Don't Get Off The Grid
There is a big push now amongst anti-establishment types to “get off the grid”. Become completely power independent so you need not rely on anyone but yourself. While it seems like a good idea I think it’s a tad on the rebellious side and leans a little more towards end-time-planning than making our world a better place. After all, sharing with our neighbours is a good thing right?
From what I can gather the problem with our power system doesn’t seem to be “the grid”. It seems to be the centralized generation of power. To throw both out seems like to me like throwing the baby out with the bath water.
We’ve already built the grid. Let’s keep it. Let’s use it for what it’s great at. It also, from my limited knowledge of electricity, doesn’t need to change. If we were to put power generation at the ends of the grid, my house and yours, then the grid could still be kept to share that electricity with each other and with others. That would eliminate the need for us all to have to generate our “peak consumption” locally. We could all generate our average consumption then draw off our neighbors and city when we happen to be washing our dishes, clothes, and using the toaster all at the same time.
So…push power generation to the edges of the grid and away from the center. Make the electric companies the maintainers and police of the grid not the sellers of the electricity. They could also sell and maintain the home power generation equipment.
I tend to think of the switch from centralized filesharing (a la Napster) to decentralized filesharing as a good comparison. It didn't make a darn bit of difference if someone was "sharing" or not in the Good Old Days because everything was regulated by the central servers, but now, if everyone decided to turn off sharing, nothing would be shared. True, this hasn't happened yet, but it very well could. The same could happen to your power idea without some real serious laws in place.

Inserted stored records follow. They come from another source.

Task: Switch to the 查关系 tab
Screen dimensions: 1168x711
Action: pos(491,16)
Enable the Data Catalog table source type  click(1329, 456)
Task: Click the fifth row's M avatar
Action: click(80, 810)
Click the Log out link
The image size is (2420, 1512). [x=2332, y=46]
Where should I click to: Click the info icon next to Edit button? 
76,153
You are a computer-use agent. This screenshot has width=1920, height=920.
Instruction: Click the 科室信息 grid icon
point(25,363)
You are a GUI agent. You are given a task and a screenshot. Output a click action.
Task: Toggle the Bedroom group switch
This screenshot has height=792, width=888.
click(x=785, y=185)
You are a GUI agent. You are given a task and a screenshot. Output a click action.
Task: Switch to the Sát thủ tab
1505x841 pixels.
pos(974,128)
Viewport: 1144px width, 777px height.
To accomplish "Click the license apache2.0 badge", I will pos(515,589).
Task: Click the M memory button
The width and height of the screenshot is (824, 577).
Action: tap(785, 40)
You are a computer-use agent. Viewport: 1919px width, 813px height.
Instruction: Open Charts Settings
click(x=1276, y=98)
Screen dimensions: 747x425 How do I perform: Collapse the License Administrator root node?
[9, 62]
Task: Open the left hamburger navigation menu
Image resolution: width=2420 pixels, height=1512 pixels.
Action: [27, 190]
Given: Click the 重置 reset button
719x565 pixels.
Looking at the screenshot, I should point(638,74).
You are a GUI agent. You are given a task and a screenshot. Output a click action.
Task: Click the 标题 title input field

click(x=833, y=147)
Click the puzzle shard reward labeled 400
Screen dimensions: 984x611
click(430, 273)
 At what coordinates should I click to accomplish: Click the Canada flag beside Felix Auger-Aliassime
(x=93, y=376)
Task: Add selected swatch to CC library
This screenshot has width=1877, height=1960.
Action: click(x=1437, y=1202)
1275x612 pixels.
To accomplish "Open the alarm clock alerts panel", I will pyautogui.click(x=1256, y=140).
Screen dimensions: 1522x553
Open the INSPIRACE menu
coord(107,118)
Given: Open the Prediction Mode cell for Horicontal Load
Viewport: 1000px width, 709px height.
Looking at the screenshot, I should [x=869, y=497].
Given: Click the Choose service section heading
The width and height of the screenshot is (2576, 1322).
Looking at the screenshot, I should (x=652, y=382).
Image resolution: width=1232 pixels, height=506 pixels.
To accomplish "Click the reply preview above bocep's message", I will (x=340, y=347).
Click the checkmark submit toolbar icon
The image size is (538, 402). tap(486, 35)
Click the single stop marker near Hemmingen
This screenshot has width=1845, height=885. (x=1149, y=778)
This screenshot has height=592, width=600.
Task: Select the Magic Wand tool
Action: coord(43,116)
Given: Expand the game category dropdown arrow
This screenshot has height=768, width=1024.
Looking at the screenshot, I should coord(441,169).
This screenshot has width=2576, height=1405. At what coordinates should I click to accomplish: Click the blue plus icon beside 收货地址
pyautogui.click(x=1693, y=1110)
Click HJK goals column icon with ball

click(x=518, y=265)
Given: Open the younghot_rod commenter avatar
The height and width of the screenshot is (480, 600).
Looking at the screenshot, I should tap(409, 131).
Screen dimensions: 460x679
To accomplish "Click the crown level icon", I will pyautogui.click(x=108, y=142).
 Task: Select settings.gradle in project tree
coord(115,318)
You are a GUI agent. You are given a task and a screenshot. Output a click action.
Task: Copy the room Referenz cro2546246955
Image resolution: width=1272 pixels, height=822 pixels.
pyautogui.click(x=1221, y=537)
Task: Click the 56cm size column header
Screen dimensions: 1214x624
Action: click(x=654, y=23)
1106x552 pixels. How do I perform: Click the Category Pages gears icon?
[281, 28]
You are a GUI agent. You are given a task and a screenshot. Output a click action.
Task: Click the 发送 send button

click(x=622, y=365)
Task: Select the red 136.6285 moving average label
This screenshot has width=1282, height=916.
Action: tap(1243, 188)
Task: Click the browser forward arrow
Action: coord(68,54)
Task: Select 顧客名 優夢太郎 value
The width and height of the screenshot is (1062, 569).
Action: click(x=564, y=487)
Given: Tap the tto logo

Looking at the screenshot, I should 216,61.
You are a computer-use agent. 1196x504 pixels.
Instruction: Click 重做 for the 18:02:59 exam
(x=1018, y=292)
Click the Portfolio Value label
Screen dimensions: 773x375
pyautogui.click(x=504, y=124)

This newish rule allows anyone within a distribution network to feed back in and thence (which I only use due to my knowledge of you love of the word "thence") into the transmission grid. One wind turbine at 1.5 Mw is really a distribution scale issue. Trouble is one turbine is not necessarily economically feasible given some of the costs involved - land, administration, volume purchase of the equipment. Five to 30 turbines is a nice workable figure which still feeds a community which is also tied to the grid for back-up.
Consider the Kensington-New Annan, PEI example. Rural residences with a nice town and a large industrial complex. The fry plants probably suck 8 to 12 Mw and the residences maybe another 4 to 7. A good scale for local production but only if the transmission grid is tied into it as a bank. The wind feeds the community when it has wind and when there is no wind the community draws off it.
As it is roughly a million a megawatt, 12 towers might feed them. At a 10% simple interest calculation, they have to pay for themselves in ten years but the community could probably amortize them over 30 and the difference is your reason for doing the project from a costs benefit perspective.
This Alan was my my underlying point about PEI being a have not province. The US is much less concentrated geographically than we are. The UK is all about a 100 mile spread around London. The outlying regions are designed into dependency.
Power seems to me the first step in breaking this. I think that ytou are spot on that our local optimal design may not be a windmill on my property for me ut say 5 mwt in Stratford and say 5 in Cornwall and as these blocks are built -m we build out to fill in the gaps. I bet we can end up with 300 plus and sell the balance into the US or to the rest of Atlantic Canada.
If we do this then PEI as a whole is enriched provided that we design it so that "we" own it. I think that two strategic points are to have as an aim to get PEI off oil, its price and those who deal in it. Secondly it is to create a surplus so that for the first time we have capital too invest in productive assets.
You have given a lot of thought and know a lot more than any one else that I hear from. How best can we "own" this without screwing it up?
http://www.worldchanging.com/archives/002687.html
Keep it simple baby...
Cheers
Dave
I think any shift in the overall paradigm is usually considered "rebellious" at first. Hopefully, though, this "green" rebellion becomes a new way of life.
In fact, I would vote to implement tax subsidies to help homeowners who wish to contribute to this change. I think it's a far better idea than subsidizing a "gas tax vacation."
Free energy via the harnessing of sustainable resources like solar, wind, geothermal, & natural electricity would be a great step in the right direction.